Gloved hands holding a tray containing part of the human genome

A tray containing part of a human genome. The wells each hold a different fragment of cloned DNA.Credit: James King-Holmes/Science Photo Library

The first drafts of the human genome, published in Nature and Science 20 years ago, flung open the doors for what some predicted would be ‘biology’s century’. In just one-fifth of the century, the corpus of information has grown from two gappy and error-filled genome sequences to a full account of the genetic variation of hundreds of thousands of individuals around the world, and an increasing number of tools to study it. This special issue of Nature examines how far the human genome sequence has taken us, and how far we have to go. But some aspects of the research ecosystem around the human genome have hardly changed, and that remains a concern.

Many of the ethical, legal and social implications of genome research — including questions of privacy, informed consent and equitable representation of researchers and participants — remain unresolved. Moreover, free and open access to genome data remains unevenly implemented. Just this week, researchers pointed out the problems caused by lack of accessibility to coronavirus genomes in the middle of a pandemic. Researchers, funders and journals will need to address these issues if they are to fulfil the promises of the Human Genome Project and to better understand diseases and improve diagnoses and treatments.

The draft genome sequence published in Nature was immediately free to access — in fact, the initial assembly was posted online some seven months beforehand. This was in accordance with the Bermuda Principles, an agreement on data sharing signed by members of the international consortium that made the Human Genome Project possible.

Nature committed to open-data principles for genomics research back in 1996. By publishing the Human Genome Project’s first paper, we worked with a publicly funded initiative that was committed to data sharing. But the journal acknowledged there would be challenges to maintaining the free, open flow of information, and that the research community might need to make compromises to these principles, for example when the data came from private companies. Indeed, in 2001, colleagues at Science negotiated publishing the draft genome generated by Celera Corporation in Rockville, Maryland. The research paper was immediately free to access, but there were some restrictions on access to the full data.

Twenty years later, compromises and delays are becoming the norm in three domains of genome research: data collection from participants; deposition in approved, publicly accessible databases; and access for research and health care. The promise of a fully open data-sharing environment has not yet been realized.

For genomics to truly revolutionize medicine, it needs to be combined with phenotypic data — physical characteristics, medical histories and other identifiable traits that can be linked to variants in the genome. But collecting such data increases privacy risks for research participants, who are now rightly being given more control, such as choosing how their data will be used. Moreover, scientists involved need to be vetted to ensure that participants have given the appropriate consent and that their interests are protected.

The next step is to deposit the collected genome sequences and the accompanying data into approved international databases that can continue to protect those interests. But researchers regularly report being unable to deposit their data quickly, citing privacy and consent concerns, or agreements with companies that have contributed data. Technological limitations mean that the process of depositing data can also be extremely time-consuming. Scientists are producing increasing volumes of ever more complex data — and this is overwhelming under-resourced repositories.

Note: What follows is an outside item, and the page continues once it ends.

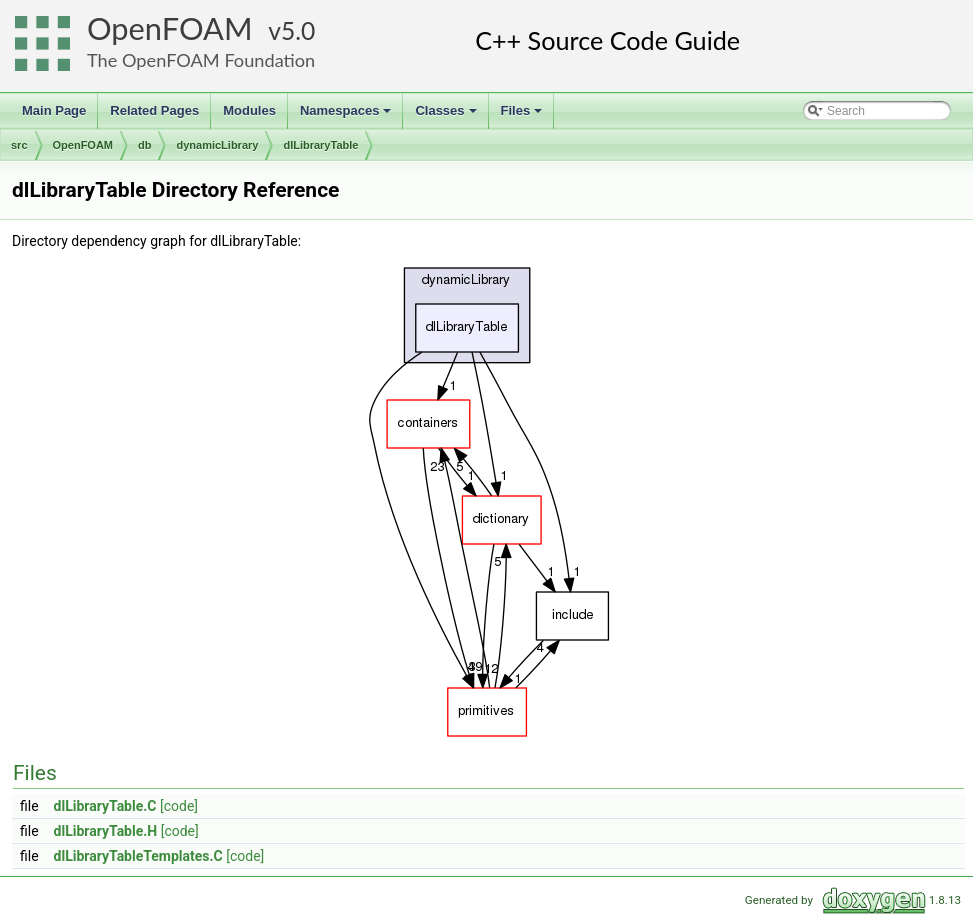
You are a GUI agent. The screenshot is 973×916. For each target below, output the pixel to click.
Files (523, 116)
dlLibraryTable (320, 145)
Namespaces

Finally, researchers struggle to track down data that should be available as soon as the accompanying research is published. And even after locating the data, they can find it hard to access them.

Diversity deficit

In the years since the Human Genome Project published its first draft sequence, researchers have recognized that genome databases over-represent DNA from people of European descent who live in high-income nations.

Truly global databases and repositories need data that properly represent humanity’s vast genetic diversity. That this has not been achieved in two decades is a reminder of science’s history of mistreatment and neglect, particularly of African people and Indigenous populations. Many people from these communities are understandably wary of participating in research that they regard as having little chance of benefiting them, and even some chance of causing harm. For example, when diseases are associated with a particular population, it can result in stigma and discrimination.

A committee of researchers convened by the African Academy of Sciences is urging international funders to take more account of the needs and wishes of those who contribute their data to genomics. That includes informed-consent agreements that are better tailored to specific research purposes, instead of the broad consent that is often requested. Ultimately, the best way forward is for this research to be performed by teams with people from many communities, all with an equal share in the process and an equal stake in the outcomes.

At this milestone anniversary, the genomics community — including funders, journals, researchers and participants from around the world — needs to recommit to open data sharing. At the same time, researchers must work in closer partnership with participants — devoting more time to engaging, building trust, listening and acting on concerns. This must be seen as a necessary part of genomics research, and will be key to its future.

Commitments are also needed to improve the standards for data repositories. The repositories must be made more accessible and less onerous to contribute to. Moreover, their governance needs to better reflect diverse perspectives, not only of the global genomics research community, but also of those whose data are being accessed.

As has been seen repeatedly during the pandemic, rapid data sharing can provide massive benefits to science and, through science, to all of society. It’s time to shore up that foundation and improve sharing practices — but always with equity and respect.